PENNE WITH DRIED PORCINI AND ITALIAN SAUSAGE



Penne With Dried Porcini And Italian Sausage image

Provided by Moira Hodgson

Categories     dinner, pastas, main course

Time 30m

Yield 8 first-course servings, 4 main-course servings

Number Of Ingredients 11

1 1/2 ounces dried porcini mushrooms
1 medium onion, chopped
1 clove garlic, minced
2 tablespoons extra-virgin olive oil
1 pound Italian sweet sausage sliced into 1-inch pieces
1 tablespoon tomato paste
2 cups chicken stock
1 teaspoon fresh rosemary, oregano or thyme leaves
Coarse salt and freshly ground pepper to taste
1 pound penne
Freshly grated Parmesan cheese

Steps:

  • Soak the mushrooms in one-and-a-half cups hot water for 30 minutes.
  • Meanwhile saute the onion and the garlic in the olive oil until soft.
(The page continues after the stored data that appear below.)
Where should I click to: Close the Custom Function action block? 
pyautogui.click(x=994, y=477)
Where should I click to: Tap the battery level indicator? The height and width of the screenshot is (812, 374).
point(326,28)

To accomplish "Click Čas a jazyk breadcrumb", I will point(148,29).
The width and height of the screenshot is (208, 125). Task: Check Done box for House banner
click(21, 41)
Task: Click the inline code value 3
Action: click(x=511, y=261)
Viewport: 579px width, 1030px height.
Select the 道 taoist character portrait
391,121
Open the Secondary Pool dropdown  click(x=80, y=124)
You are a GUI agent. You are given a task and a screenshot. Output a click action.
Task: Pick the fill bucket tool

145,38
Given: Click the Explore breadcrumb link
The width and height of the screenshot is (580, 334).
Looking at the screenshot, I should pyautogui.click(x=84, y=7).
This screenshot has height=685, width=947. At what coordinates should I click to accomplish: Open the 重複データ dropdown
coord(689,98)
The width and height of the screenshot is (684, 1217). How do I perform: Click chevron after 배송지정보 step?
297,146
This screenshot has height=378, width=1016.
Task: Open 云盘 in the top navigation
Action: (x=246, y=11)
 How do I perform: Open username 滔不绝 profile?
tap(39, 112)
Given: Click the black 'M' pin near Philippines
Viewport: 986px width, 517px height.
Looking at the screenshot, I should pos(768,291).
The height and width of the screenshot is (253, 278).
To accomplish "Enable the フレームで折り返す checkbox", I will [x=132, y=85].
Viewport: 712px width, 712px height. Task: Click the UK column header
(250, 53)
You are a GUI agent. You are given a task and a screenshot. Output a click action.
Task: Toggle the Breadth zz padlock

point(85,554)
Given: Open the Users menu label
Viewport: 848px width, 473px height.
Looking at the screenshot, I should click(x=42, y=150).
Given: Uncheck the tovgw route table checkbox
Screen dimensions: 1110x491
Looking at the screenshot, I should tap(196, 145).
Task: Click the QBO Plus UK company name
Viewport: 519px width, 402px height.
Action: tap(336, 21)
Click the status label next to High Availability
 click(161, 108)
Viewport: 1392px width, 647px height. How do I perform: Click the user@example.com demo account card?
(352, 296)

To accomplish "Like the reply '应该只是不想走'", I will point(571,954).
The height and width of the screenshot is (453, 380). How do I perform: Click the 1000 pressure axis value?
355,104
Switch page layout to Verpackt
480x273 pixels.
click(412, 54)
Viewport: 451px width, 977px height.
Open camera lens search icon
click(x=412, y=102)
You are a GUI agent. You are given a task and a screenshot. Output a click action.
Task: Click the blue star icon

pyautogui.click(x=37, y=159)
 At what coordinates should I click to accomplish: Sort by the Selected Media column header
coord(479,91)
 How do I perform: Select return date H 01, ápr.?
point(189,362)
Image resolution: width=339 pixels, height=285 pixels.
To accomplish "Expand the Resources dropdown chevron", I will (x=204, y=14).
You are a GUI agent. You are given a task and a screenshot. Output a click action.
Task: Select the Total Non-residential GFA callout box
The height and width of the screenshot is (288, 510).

Add the sausage and brown lightly. Drain off any fat.
  • Drain the mushroom through a coffee filter or cheesecloth, reserving the soaking liquid. Quickly rinse the mushrooms under the running water.
  • Add the mushrooms with their soaking liquid to the onion, along with the tomato paste, chicken stock and herbs. Season lightly with salt and pepper and simmer gently for half an hour. If the sauce gets too thick add more stock. If it is too thin, turn up the heat.
  • Meanwhile, bring six quarts water to boil for the penne. Cook the penne, drain and place in a heated bowl. Pour the sauce on top, toss thoroughly and serve immediately. Pass the cheese separately.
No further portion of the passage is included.